Event: Southeastern Council of Foundation’s (SECF) Annual Meeting
Dates: November 9-11, 2016
Partners: SECF, CHANGE Philanthropy, ABFE, EPIP, NCRP, and Grantmakers for Southern Progress
The Local Funding Picture: Florida has benefitted from a steady increase in foundation funding for LGBTQ issues and was one of the top-funded states in the South in 2014, receiving just over $2 million. In 2014, the largest portion of funding – 34% – was directed towards community, family, and visibility in 2014.
What Happened: We organized three events at the SECF conference to further our commitment to support LGBTQ communities in the South. We convened the first meeting of the Out in the South Advisory Council, hosted a reception for equity-minded funders, and organized a post-conference session focused on violence against marginalized communities to highlight funder responses to the Pulse massacre and recent police-involved killings of black men in the South.
Why It’s Exciting: Our relationships with Southern funders continue to deepen. Building our network of funders committed to creating change in the South is more important than ever in the post-election political landscape. We were proud to provide a space for funders to connect, heal and strategize about how to respond at this time.
Event: Spartanburg LGBT Fund Fundraiser
Date: October 5, 2016
Partners: Spartanburg County Foundation, Freeman Foundation
The Local Funding Picture: Foundation funding for LGBTQ issues in South Carolina declined from 2011 to 2014, from a high of $113,500 in 2011 to under $50,000 in 2014. Foundation funding per LGBTQ adult reached just $0.42 in 2014, making South Carolina the second lowest funded state in the South.

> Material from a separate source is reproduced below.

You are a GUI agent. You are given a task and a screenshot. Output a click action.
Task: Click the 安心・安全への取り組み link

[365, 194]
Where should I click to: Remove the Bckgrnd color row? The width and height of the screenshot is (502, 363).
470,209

What Happened: We joined the Spartanburg LGBT Fund for its inaugural fundraiser. Over 50 people came to hear about organizations doing great work to support LGBTQ people and their families in Spartanburg, including Piedmont Care, USC Upstate Women’s and Gender Studies Department, Upstate Pride and Spartanburg PFLAG.
Why It’s Exciting: This is a first for Spartanburg! The launch of the fund ignited a community conversation about local LGBT issues and raised much needed funds for local organizations. This is a perfect example of the kind of place-based funding we are working to catalyze.

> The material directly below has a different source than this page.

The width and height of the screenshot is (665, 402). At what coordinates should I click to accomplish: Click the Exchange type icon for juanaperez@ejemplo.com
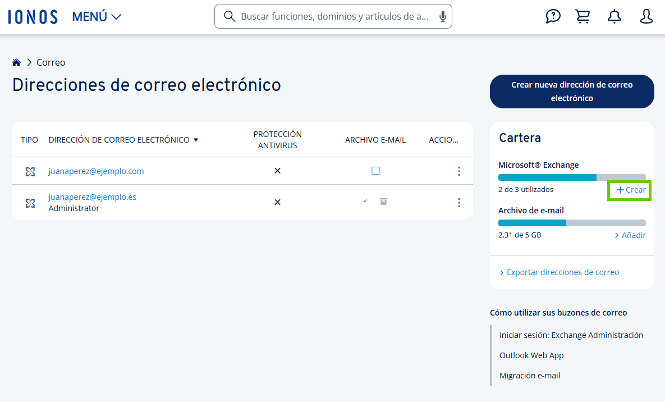(x=30, y=171)
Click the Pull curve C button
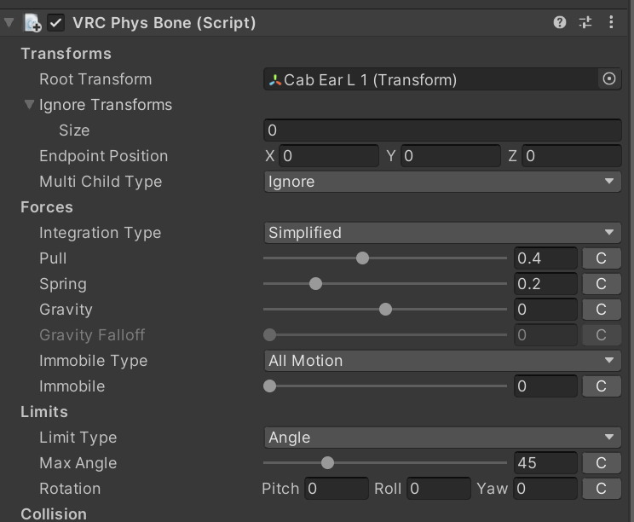The image size is (634, 522). click(601, 258)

Event: Funder Briefing on Poverty in the LGBTQ Community
Date: October 18, 2016
Partners: Arcus Foundation, Astraea Lesbian Foundation for Justice, Johnson Family Foundation, Philanthropy New York, Stonewall Community Foundation
Local Funding Picture: Between 2011 and 2014 foundation funding for LGBTQ issues in New York state totaled $42.4 million. While funding fluctuated slightly each year, annual support remained near or above $10 million. In 2014, 13% of all LGBTQ grant dollars ($1.7 million) were directed to economic issues.
What Happened: Funders for LGBTQ Issues hosted a briefing to share information and strategize about how to increase funding for LGBTQ people living in poverty. The session began with a look at poverty in the LGBTQ community, highlighting the ways stigma and discrimination leads to higher rates of poverty among LGBT communities. A group of activists, researchers, and service providers then participated in a discussion about service, program and policy responses to poverty. The event ended with a conversation between funders who are already prioritizing issues of LGBTQ poverty in their grantmaking.
Why It’s Exciting: The briefing was an opportunity for funders committed to addressing poverty, food insecurity, housing and homelessness, or other issues facing low-income Americans to hear from service providers, policy advocates, and fellow funders who are working at the intersections of race, class, gender, sexual orientation, and gender identity. As a group, we explored ways to ensure grantmaking takes into account the unique experiences of the LGBTQ community.